[[ GIVEN RECORDS, beginning ]]
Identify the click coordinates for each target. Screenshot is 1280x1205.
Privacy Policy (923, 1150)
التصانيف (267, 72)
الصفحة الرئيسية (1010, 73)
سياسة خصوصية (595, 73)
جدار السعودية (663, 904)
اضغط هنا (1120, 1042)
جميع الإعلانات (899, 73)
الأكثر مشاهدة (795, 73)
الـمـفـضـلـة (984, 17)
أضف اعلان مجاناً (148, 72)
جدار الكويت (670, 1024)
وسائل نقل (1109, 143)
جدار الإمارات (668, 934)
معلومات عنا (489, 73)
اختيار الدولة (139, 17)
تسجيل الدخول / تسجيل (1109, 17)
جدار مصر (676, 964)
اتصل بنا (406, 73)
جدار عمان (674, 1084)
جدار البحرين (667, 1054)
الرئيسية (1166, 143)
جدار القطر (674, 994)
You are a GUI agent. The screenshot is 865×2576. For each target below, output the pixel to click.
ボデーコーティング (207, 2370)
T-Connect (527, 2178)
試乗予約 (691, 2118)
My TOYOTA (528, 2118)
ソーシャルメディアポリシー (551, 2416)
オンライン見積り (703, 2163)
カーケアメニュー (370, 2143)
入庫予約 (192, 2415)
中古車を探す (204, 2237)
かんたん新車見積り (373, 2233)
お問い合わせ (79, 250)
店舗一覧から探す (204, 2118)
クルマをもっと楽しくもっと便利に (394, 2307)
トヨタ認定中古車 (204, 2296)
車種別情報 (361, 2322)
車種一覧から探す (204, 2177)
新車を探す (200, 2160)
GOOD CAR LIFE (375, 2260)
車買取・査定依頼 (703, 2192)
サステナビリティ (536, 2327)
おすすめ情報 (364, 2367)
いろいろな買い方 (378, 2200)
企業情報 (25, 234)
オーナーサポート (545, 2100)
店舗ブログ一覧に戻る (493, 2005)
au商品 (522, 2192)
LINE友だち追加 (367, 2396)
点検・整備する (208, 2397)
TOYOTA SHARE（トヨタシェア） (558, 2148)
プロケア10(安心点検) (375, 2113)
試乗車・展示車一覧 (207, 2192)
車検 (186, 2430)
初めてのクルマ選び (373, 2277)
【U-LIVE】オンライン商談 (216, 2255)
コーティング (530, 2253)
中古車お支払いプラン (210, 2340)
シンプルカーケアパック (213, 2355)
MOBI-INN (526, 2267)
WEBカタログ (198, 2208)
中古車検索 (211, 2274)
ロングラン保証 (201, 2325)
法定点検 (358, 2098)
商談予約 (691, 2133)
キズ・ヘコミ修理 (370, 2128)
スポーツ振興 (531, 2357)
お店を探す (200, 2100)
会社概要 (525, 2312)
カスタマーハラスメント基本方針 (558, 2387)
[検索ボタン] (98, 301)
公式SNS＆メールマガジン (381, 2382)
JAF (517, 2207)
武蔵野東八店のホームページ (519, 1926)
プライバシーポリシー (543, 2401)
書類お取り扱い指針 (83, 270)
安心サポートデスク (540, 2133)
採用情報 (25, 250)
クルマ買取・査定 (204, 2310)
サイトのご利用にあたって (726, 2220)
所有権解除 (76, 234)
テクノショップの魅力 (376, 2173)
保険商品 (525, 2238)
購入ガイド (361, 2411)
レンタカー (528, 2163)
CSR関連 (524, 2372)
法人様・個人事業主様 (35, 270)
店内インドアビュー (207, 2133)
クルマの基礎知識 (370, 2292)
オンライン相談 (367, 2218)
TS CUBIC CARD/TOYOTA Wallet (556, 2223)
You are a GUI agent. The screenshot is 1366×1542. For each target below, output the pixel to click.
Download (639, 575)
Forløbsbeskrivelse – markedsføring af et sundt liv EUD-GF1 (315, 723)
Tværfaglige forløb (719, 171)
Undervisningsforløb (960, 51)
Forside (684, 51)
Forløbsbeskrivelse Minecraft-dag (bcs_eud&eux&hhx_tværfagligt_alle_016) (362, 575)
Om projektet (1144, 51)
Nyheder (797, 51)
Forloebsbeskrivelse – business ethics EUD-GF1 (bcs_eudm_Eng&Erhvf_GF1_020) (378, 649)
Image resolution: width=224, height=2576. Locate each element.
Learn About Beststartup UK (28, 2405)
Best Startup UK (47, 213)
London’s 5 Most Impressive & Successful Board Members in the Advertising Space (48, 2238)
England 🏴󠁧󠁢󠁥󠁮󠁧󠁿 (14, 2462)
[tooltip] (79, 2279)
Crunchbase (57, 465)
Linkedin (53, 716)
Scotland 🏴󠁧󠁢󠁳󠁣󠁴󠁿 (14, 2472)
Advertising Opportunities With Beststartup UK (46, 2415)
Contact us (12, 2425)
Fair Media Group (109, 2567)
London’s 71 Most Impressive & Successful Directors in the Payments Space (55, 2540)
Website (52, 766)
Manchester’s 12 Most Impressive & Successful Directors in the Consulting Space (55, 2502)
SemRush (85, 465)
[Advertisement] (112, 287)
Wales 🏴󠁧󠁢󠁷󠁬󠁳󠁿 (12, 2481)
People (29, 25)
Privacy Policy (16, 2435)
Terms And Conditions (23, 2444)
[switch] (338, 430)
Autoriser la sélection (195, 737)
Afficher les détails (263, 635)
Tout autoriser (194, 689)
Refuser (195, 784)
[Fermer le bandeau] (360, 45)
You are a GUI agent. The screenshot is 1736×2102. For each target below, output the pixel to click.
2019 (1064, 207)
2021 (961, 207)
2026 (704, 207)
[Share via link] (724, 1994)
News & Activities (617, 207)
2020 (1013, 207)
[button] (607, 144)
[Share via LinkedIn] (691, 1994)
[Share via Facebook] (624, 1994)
[[ GIVEN RECORDS, end ]]
→ **TASK INSTRUCTIONS**:
In the data above, find the line that contains "TOYOTA SHARE（トヨタシェア） (558, 2148)" and the line that contains "[Fermer le bandeau] (360, 45)". Repeat exactly those lines and every line between them, and only those.

→ **RESPONSE FOR THIS EXERCISE**:
TOYOTA SHARE（トヨタシェア） (558, 2148)
プロケア10(安心点検) (375, 2113)
試乗車・展示車一覧 (207, 2192)
車検 (186, 2430)
初めてのクルマ選び (373, 2277)
【U-LIVE】オンライン商談 (216, 2255)
コーティング (530, 2253)
中古車お支払いプラン (210, 2340)
シンプルカーケアパック (213, 2355)
MOBI-INN (526, 2267)
WEBカタログ (198, 2208)
中古車検索 (211, 2274)
ロングラン保証 (201, 2325)
法定点検 (358, 2098)
商談予約 (691, 2133)
キズ・ヘコミ修理 (370, 2128)
スポーツ振興 (531, 2357)
お店を探す (200, 2100)
会社概要 (525, 2312)
カスタマーハラスメント基本方針 (558, 2387)
[検索ボタン] (98, 301)
公式SNS＆メールマガジン (381, 2382)
JAF (517, 2207)
武蔵野東八店のホームページ (519, 1926)
プライバシーポリシー (543, 2401)
書類お取り扱い指針 (83, 270)
安心サポートデスク (540, 2133)
採用情報 (25, 250)
クルマ買取・査定 (204, 2310)
サイトのご利用にあたって (726, 2220)
所有権解除 (76, 234)
テクノショップの魅力 (376, 2173)
保険商品 (525, 2238)
購入ガイド (361, 2411)
レンタカー (528, 2163)
CSR関連 (524, 2372)
法人様・個人事業主様 (35, 270)
店内インドアビュー (207, 2133)
クルマの基礎知識 (370, 2292)
オンライン相談 (367, 2218)
TS CUBIC CARD/TOYOTA Wallet (556, 2223)
You are a GUI agent. The screenshot is 1366×1542. For each target below, output the pixel to click.
Download (639, 575)
Forløbsbeskrivelse – markedsføring af et sundt liv EUD-GF1 (315, 723)
Tværfaglige forløb (719, 171)
Undervisningsforløb (960, 51)
Forside (684, 51)
Forløbsbeskrivelse Minecraft-dag (bcs_eud&eux&hhx_tværfagligt_alle_016) (362, 575)
Om projektet (1144, 51)
Nyheder (797, 51)
Forloebsbeskrivelse – business ethics EUD-GF1 (bcs_eudm_Eng&Erhvf_GF1_020) (378, 649)
Image resolution: width=224, height=2576. Locate each element.
Learn About Beststartup UK (28, 2405)
Best Startup UK (47, 213)
London’s 5 Most Impressive & Successful Board Members in the Advertising Space (48, 2238)
England 🏴󠁧󠁢󠁥󠁮󠁧󠁿 (14, 2462)
[tooltip] (79, 2279)
Crunchbase (57, 465)
Linkedin (53, 716)
Scotland 🏴󠁧󠁢󠁳󠁣󠁴󠁿 (14, 2472)
Advertising Opportunities With Beststartup UK (46, 2415)
Contact us (12, 2425)
Fair Media Group (109, 2567)
London’s 71 Most Impressive & Successful Directors in the Payments Space (55, 2540)
Website (52, 766)
Manchester’s 12 Most Impressive & Successful Directors in the Consulting Space (55, 2502)
SemRush (85, 465)
[Advertisement] (112, 287)
Wales 🏴󠁧󠁢󠁷󠁬󠁳󠁿 (12, 2481)
People (29, 25)
Privacy Policy (16, 2435)
Terms And Conditions (23, 2444)
[switch] (338, 430)
Autoriser la sélection (195, 737)
Afficher les détails (263, 635)
Tout autoriser (194, 689)
Refuser (195, 784)
[Fermer le bandeau] (360, 45)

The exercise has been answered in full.